I love comics.  I grew up reading Spiderman and Batman.  I still read graphic novels from time to time.  I don't think comics detract from novels at all.  In fact, they can be a gateway of sorts to much more involved reading.  And while it may not qualify as literature, there have been a number of novels written about comic book characters.  I think comic books are definately an art form, and a great one at that.


----------



## Spudley (Jul 17, 2003)

Comic books.....

Well, I never really got into reading comic books myself, but I definitely agree that they are perfectly a valid literature and art form.

There's various different types of comic too. There's the "serious" ones - mostly superhero comics; with loads of detail, impressively drawn backgrounds, and always a dark undertone to the stories. I've always been impressed by the artwork on these, but I never really enjoyed reading them (though I did own a few issues of 2000AD many years back).
Then there's the ones with much simpler drawing styles - minimalist background detail, and characters that are instantly recognisable, but never over-drawn. Sadly, most of these seem to end up being the daily-gag-in-the-newspaper type strips, and never live up to their potential in terms of character building and storylines: Now that type of strip *is* easy to dismiss as not being literature!

But that said, I can immediately think of one very good exception: Freefall. It falls into the latter category, but is most definitely a story-line comic... you'll want to read from the begining to get the full picture (still has plenty of gags, though! ).  And the characters are so well defined they're almost real.


----------



## Sir Joel of Cardwell (Aug 9, 2003)

I like comic books such as the Beano and the Dandy, the puns are outrageously silly! 

I agree about Spiderman and Batman, they're the mutts' nuts!

I think that some comic books are literature. It really depends on the quality of the gags or storylines. X-Man has become an icon of popular culture. 

I think comic books and cartoons can be a legitimate combination of art and literature. Leunig is a particular favourite of the cartoonists. Dilbert is a witty satirical cartoon and Garfield has it's moments. Robot Man was once brilliantly funny, though it has lost much of it's class. For out and out genius, look at The Far Side, weird, but bloody hilarious!


----------



## Spudley (Aug 9, 2003)

Joel, Just reading the list of comics you like, I suspect you might enjoy reading Freefall. (ie the one I mentioned earlier)

It has strong characters, and a good mix of humour, ranging from occasional satire to some truly outrageous puns, and everything in between.

▶ **Data provided**
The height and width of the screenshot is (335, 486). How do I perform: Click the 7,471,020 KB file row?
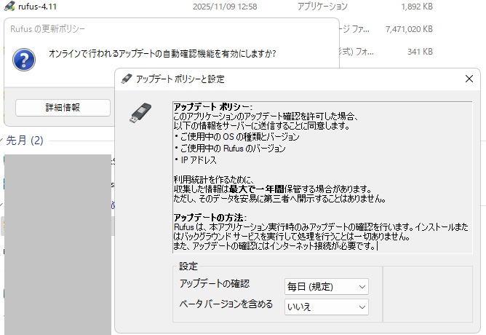[407, 29]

▶ **Exercise details**
In the comics discussion, why does Spudley say that strips with simpler drawing styles are easy to dismiss as not being literature? Answer in one to three sentences.

▶ **Written reply**
Most of those strips end up as daily newspaper gag strips. They never live up to their potential in character building and storylines.